* Text section *
>>>

Note: Percentages reported for each characteristic are based on the denominator for all hypertensives within that column; i.e., treated vs. untreated; uncontrolled vs. controlled.

*Significant difference (P < 0.05) observed between those treated and those not treated.

¥Significant difference (P < 0.05) observed between those with uncontrolled and controlled BP among treated hypertensive participants.

Grip strength (average 3 readings, dominant hand) “Normal” if male ≥31.83 kg and female ≥19.99 kg; “intermediate” if male: ≥25.99 and <31.83 kg and female: ≥15.92 kg and <19.99 kg; and “weak” if male <25.99 kg and female <15.92 kg.

RESULTS

Overall, 74% (14,213/19,114) of the ASPREE study participants (Australia, 75% and US, 70%) met the criteria for hypertension (BP ≥140/90 mm Hg and/or on BP lowering medication) based on first baseline visit BP. The characteristics of the 19,114 ASPREE participants at baseline have been published previously.10 In brief, participants identified as hypertensive were older and more commonly men, had higher body mass index, higher comorbidities/risk factors such as a family history of CVD (either stroke or heart attack), hypercholesterolemia, diabetes, and reduced renal function, compared to those who were normotensive. In contrast, normotensive participants were more likely to be White/Caucasian, current drinkers or physically active compared to those hypertensives (see Supplementary Table S1 online).

Of those meeting criteria for hypertension, 71% (Australia 70% and US 78%) were receiving an antihypertensive at baseline, while 29% (4,151/14,213) of participants were not receiving antihypertensives but had a BP ≥140/90 mm Hg. Among individuals treated with at least one antihypertensive at baseline, 47% (4,732/10,062) (Australia 46% and US 57%) had controlled BP (SBP <140 and DBP <90 mm Hg).

<<<

* Entries shown *
>>>

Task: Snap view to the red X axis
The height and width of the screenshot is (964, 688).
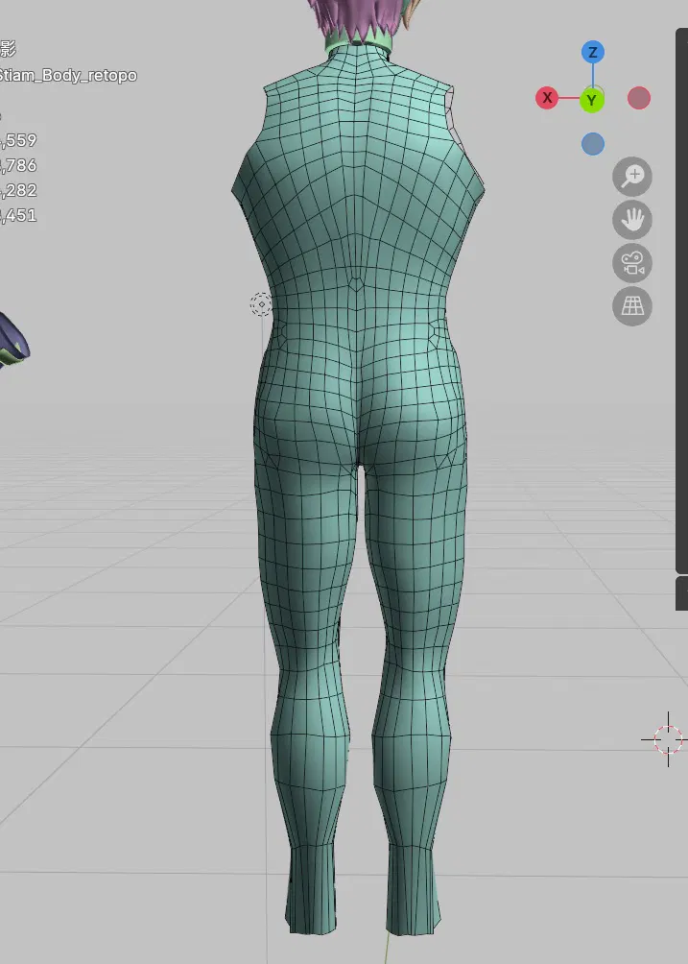Action: (547, 98)
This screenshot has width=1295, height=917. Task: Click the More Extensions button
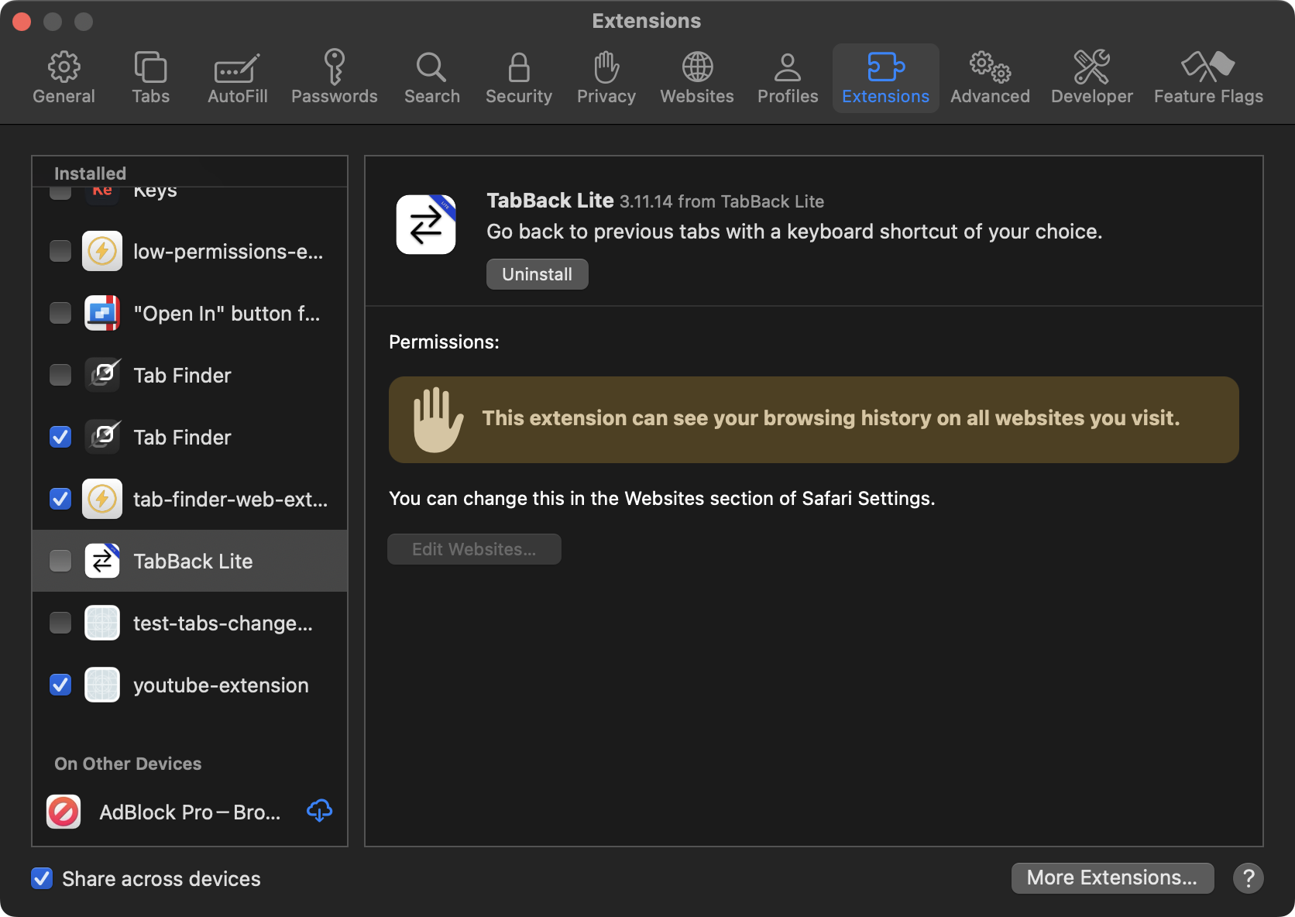coord(1111,878)
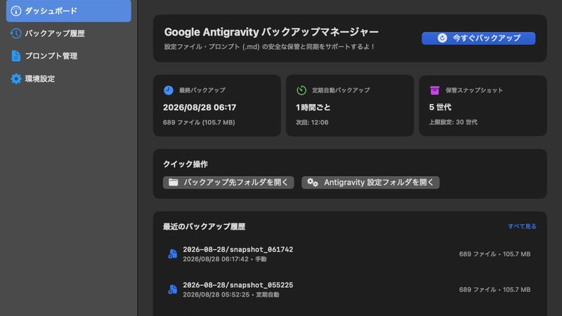Select the 2026-08-28/snapshot_055225 entry
The height and width of the screenshot is (316, 562).
(350, 289)
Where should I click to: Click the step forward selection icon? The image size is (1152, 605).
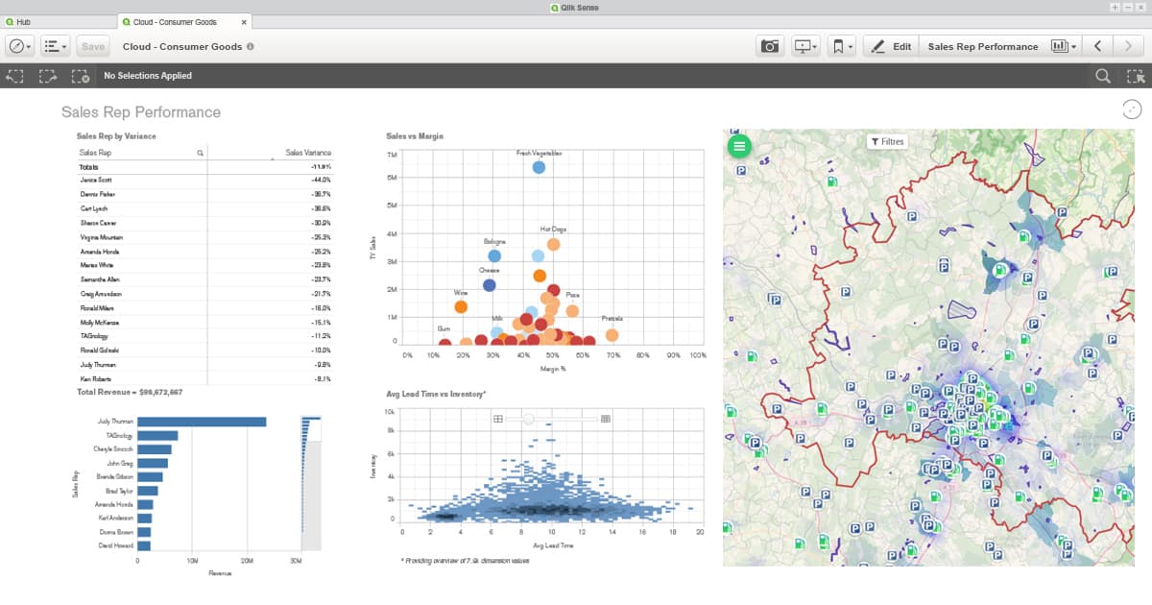point(47,76)
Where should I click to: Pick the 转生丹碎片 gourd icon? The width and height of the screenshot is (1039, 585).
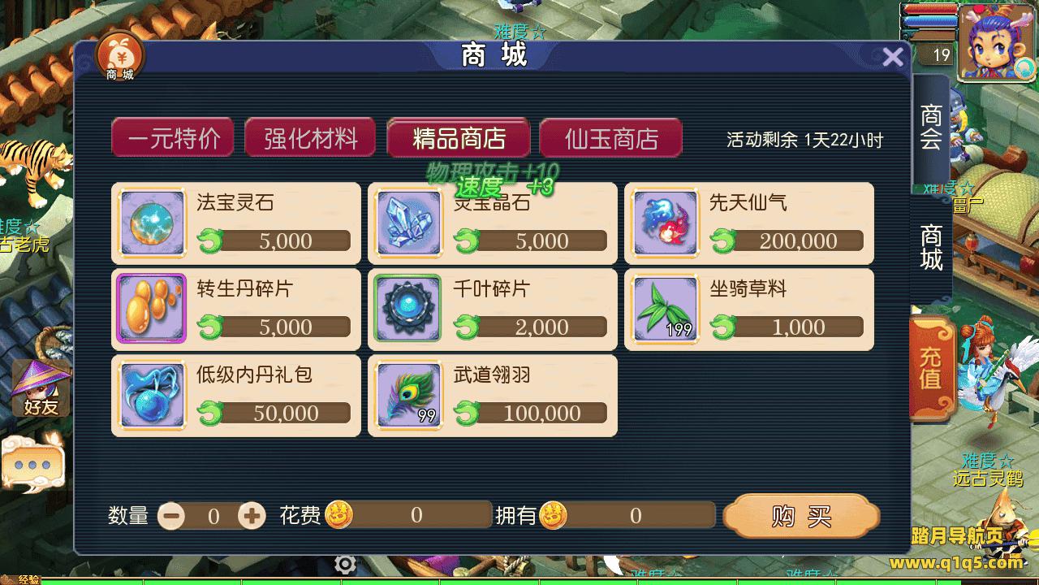tap(152, 309)
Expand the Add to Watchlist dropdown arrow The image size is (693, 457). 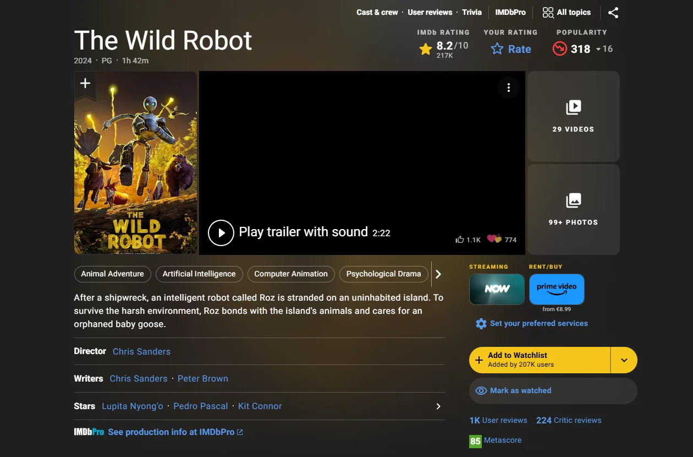pyautogui.click(x=624, y=360)
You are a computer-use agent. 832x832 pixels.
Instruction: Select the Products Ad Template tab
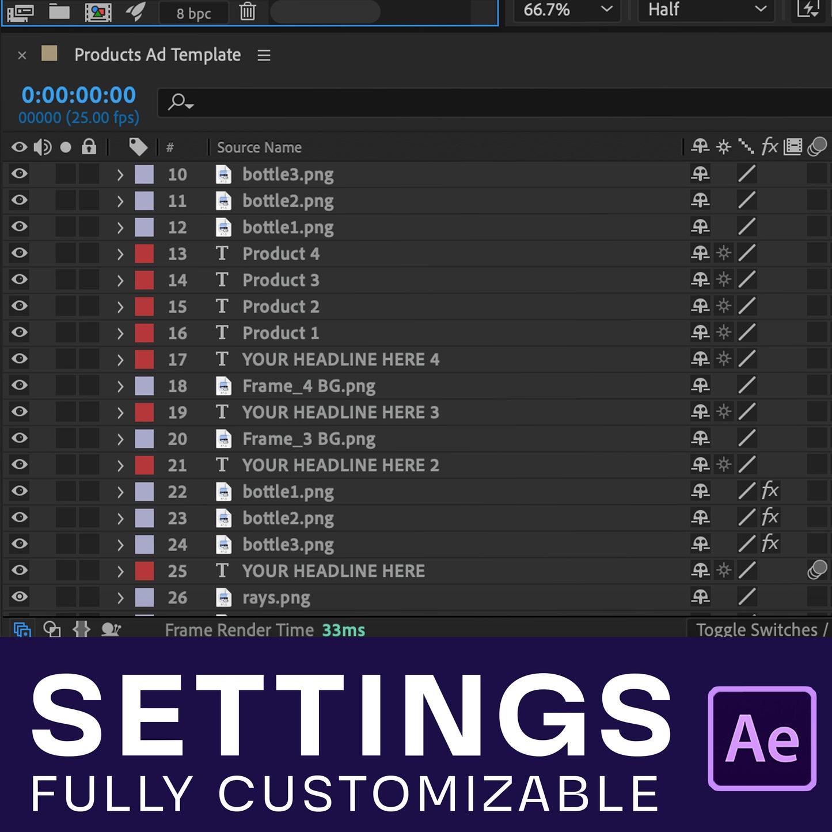[x=157, y=55]
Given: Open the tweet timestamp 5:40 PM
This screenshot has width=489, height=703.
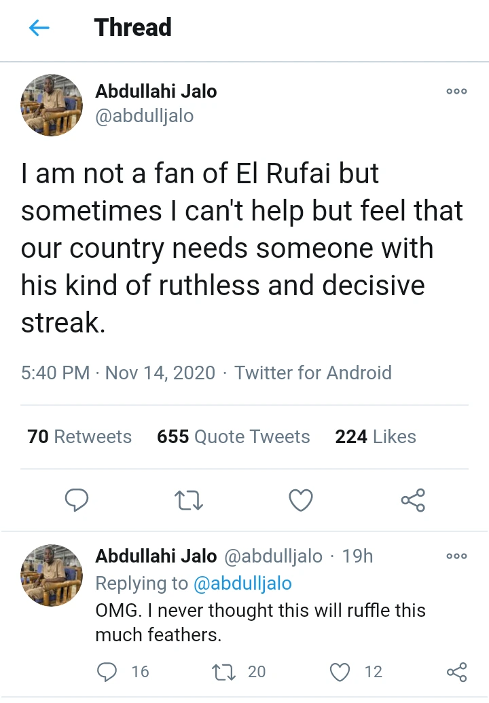Looking at the screenshot, I should point(55,373).
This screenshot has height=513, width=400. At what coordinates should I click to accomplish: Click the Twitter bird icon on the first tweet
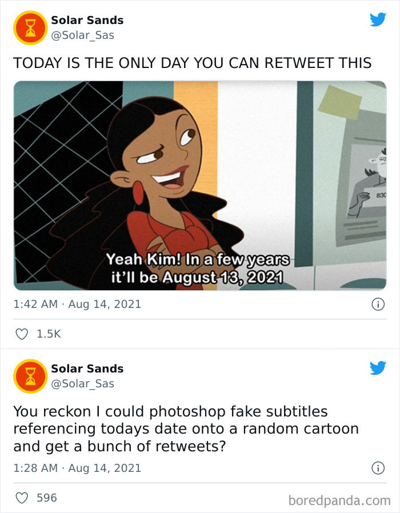(378, 20)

<<<

* Complete the following *
**A.** According to the hypertension text, what share of ASPREE participants met the criteria for hypertension?
**B.** Carry the hypertension text forward from its last sentence.
The data above come from a different source than the hypertension text.

* Task responses *
**A.** 74% (14,213 of 19,114) of the participants.

**B.**
Characteristics of the hypertensive population by treatment and BP control status

The baseline characteristics of all hypertensive participants and their distribution across several categories are summarized in Table 1. As expected, the mean BP (SBP/DBP) in those treated was lower than in untreated hypertensives (141 ± 17/77 ± 10 mm Hg vs. 152 ± 10/83 ± 9 mm Hg, respectively). Similar rates of treated vs. untreated were observed across quintiles of age groupings, with the exception of those aged 65–69 years (exclusively minorities from the US) where rates of treated were higher than untreated. Overall, treated participants were slightly older, had higher presence of other comorbidities/risk factors such as a family history of CVD (either stroke or heart attack), obesity, hypercholesterolemia, diabetes, reduced renal function, depression, and/or were taking aspirin prior to entry into the trial compared to those who were not treated. Those participants who were treated also had weaker grip strength and more commonly reported difficulty in walking a distance of one mile (i.e., 1.6 km). In contrast, higher rates of untreated (vs. treated) were observed for men, those born overseas, and/or current drinkers at baseline. Figure 2a shows the percentages of untreated hypertensives by gender for age and ethnicity groups. In general, the prevalence of untreated hypertensives was higher in men compared to women across all age groupings, except for the age group 65–69 years and 85+ years. A higher prevalence of untreated hypertension was observed among White and Black men participants than women.

Figure 2.

Figure 2.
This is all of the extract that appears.